Passage provided:
* * * * * * *

I’ll leave the scholarly assessments to other historians and just say that I enjoyed this book. I’ve lived in three prairie cities and am the granddaughter of immigrants to the prairies, so it felt more than theoretical to me at many points. I think it would be of interest, and useful too, to anyone who finds themselves in situations of ethnic diversity – in boundary zones, as it were – wherever it might be in Canada, but especially in one of the prairie cities. Knowledge of the past goes a long way to explaining the present and, in demonstrating how “old” and “new” have interacted, also suggests correctives and hope for the future.

My only critique would be of the cover. The painting, “Saturday Night,” is lovely but there’s an elevator in the background and to me the scene has the feel of a small town rather than a city.

The experience of reading “Gilead”

I may very well be the last on the block to have read Marilynne Robinson’s hugely popular Gilead (HarperCollins, 2004). But I’ve done so now — and I enjoyed it too.

* * * * * * *

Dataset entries

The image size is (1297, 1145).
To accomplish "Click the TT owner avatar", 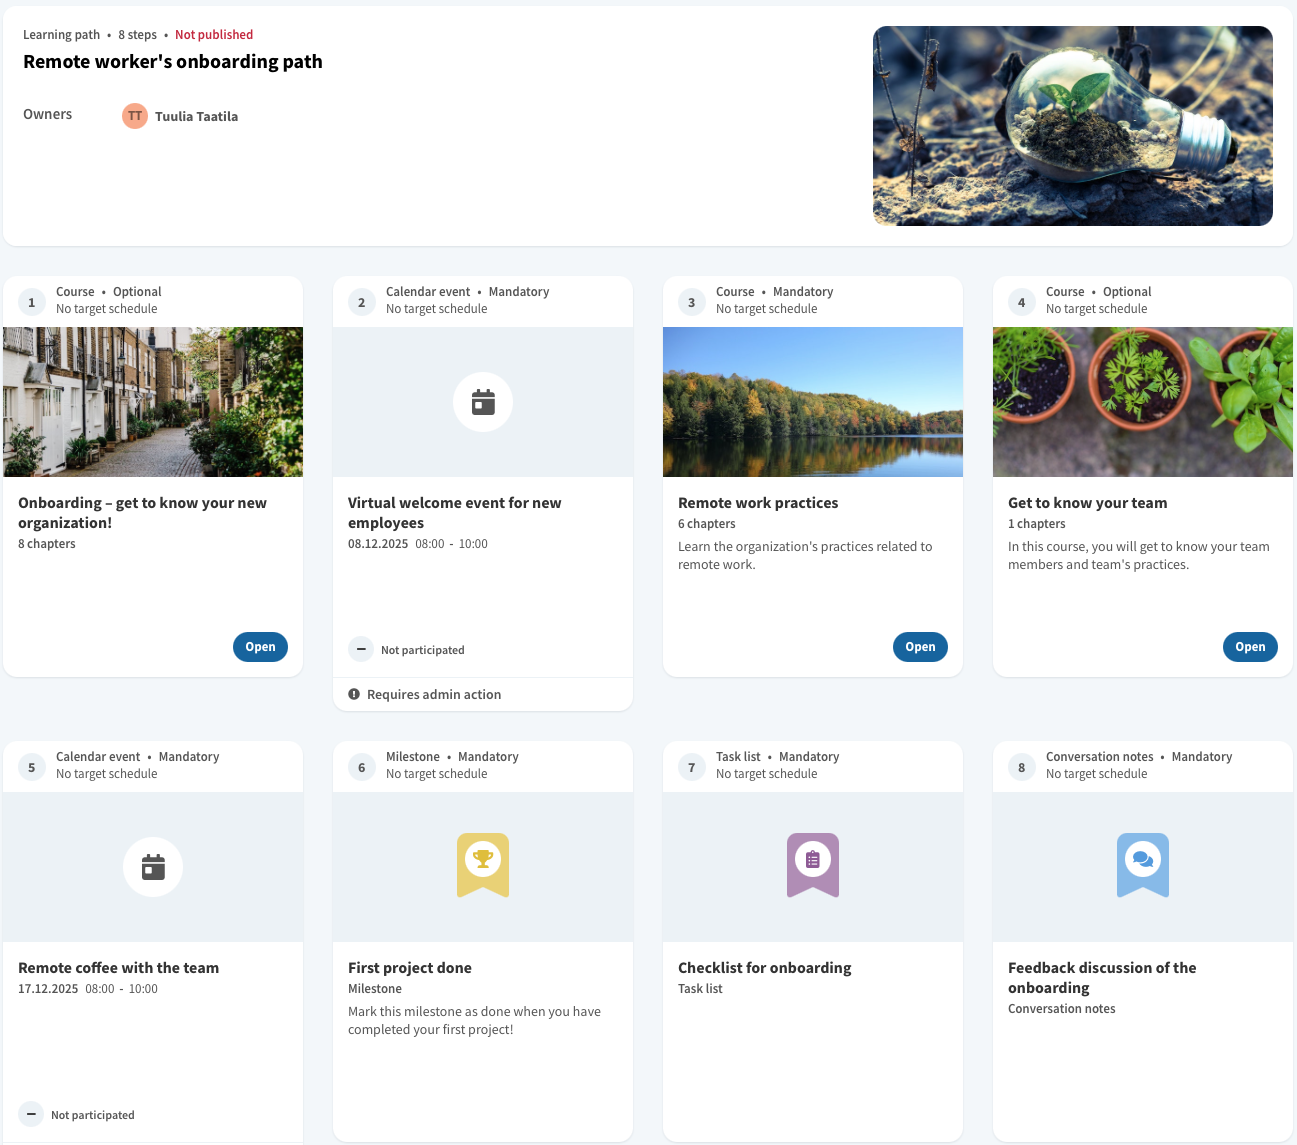I will point(135,116).
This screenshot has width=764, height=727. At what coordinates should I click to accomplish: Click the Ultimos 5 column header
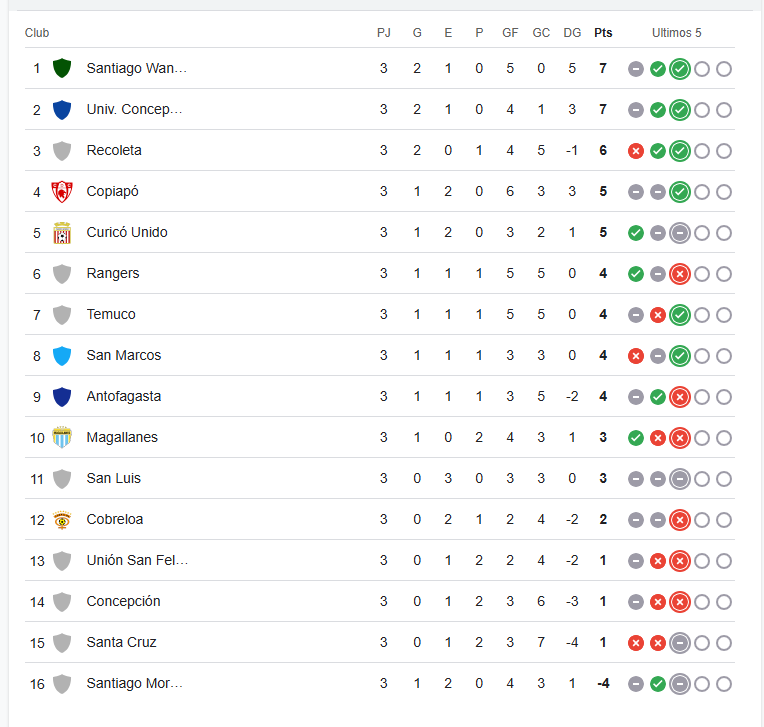[677, 33]
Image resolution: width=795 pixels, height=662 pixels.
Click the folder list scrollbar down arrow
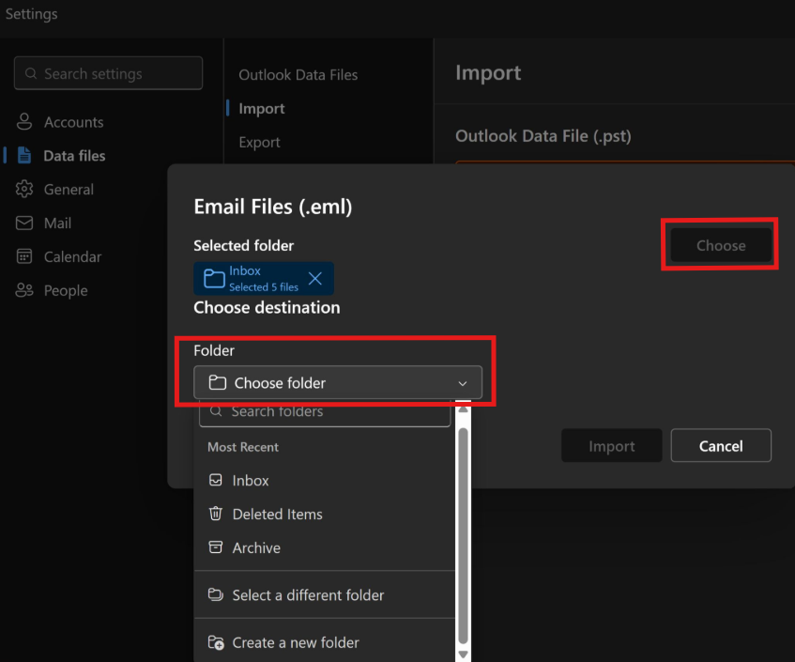pos(463,654)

* * * * * * *

What the task asks: Rewrite the passage starting at "I may very well" and ending at "enjoyed it too.", swapping "hugely popular" for "widely read".

Solution for this exercise:
I may very well be the last on the block to have read Marilynne Robinson’s widely read Gilead (HarperCollins, 2004). But I’ve done so now — and I enjoyed it too.